The required output is every entry below, copied exactly.

..........

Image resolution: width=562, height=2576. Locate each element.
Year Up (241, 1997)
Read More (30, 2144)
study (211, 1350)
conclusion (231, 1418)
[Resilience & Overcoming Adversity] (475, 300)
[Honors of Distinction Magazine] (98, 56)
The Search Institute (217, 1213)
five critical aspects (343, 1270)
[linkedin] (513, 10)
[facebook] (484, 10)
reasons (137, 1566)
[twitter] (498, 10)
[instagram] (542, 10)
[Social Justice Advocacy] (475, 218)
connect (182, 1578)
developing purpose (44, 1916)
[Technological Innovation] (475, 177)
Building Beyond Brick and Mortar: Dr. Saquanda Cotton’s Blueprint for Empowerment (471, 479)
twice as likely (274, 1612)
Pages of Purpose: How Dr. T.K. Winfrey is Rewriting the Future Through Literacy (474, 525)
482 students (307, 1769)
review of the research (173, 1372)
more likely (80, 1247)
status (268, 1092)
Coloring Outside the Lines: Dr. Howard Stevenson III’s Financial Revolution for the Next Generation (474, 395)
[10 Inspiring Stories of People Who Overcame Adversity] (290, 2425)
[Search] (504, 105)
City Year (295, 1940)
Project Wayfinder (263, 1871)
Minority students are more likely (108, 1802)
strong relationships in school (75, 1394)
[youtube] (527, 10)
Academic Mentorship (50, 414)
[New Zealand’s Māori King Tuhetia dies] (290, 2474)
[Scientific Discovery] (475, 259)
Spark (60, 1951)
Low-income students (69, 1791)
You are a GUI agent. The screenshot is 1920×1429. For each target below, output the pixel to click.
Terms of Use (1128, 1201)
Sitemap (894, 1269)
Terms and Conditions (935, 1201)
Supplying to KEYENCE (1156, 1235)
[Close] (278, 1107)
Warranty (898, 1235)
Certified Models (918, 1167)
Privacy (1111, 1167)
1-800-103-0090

..........

ANSWER BOX ▸
Image resolution: width=562, height=2576. Locate each element.
Year Up (241, 1997)
Read More (30, 2144)
study (211, 1350)
conclusion (231, 1418)
[Resilience & Overcoming Adversity] (475, 300)
[Honors of Distinction Magazine] (98, 56)
The Search Institute (217, 1213)
five critical aspects (343, 1270)
[linkedin] (513, 10)
[facebook] (484, 10)
reasons (137, 1566)
[twitter] (498, 10)
[instagram] (542, 10)
[Social Justice Advocacy] (475, 218)
connect (182, 1578)
developing purpose (44, 1916)
[Technological Innovation] (475, 177)
Building Beyond Brick and Mortar: Dr. Saquanda Cotton’s Blueprint for Empowerment (471, 479)
twice as likely (274, 1612)
Pages of Purpose: How Dr. T.K. Winfrey is Rewriting the Future Through Literacy (474, 525)
482 students (307, 1769)
review of the research (173, 1372)
more likely (80, 1247)
status (268, 1092)
Coloring Outside the Lines: Dr. Howard Stevenson III’s Financial Revolution for the Next Generation (474, 395)
[10 Inspiring Stories of People Who Overcame Adversity] (290, 2425)
[Search] (504, 105)
City Year (295, 1940)
Project Wayfinder (263, 1871)
Minority students are more likely (108, 1802)
strong relationships in school (75, 1394)
[youtube] (527, 10)
Academic Mentorship (50, 414)
[New Zealand’s Māori King Tuhetia dies] (290, 2474)
[Scientific Discovery] (475, 259)
Spark (60, 1951)
Low-income students (69, 1791)
You are a GUI agent. The screenshot is 1920×1429. For each target below, output the pixel to click.
Terms of Use (1128, 1201)
Sitemap (894, 1269)
Terms and Conditions (935, 1201)
Supplying to KEYENCE (1156, 1235)
[Close] (278, 1107)
Warranty (898, 1235)
Certified Models (918, 1167)
Privacy (1111, 1167)
1-800-103-0090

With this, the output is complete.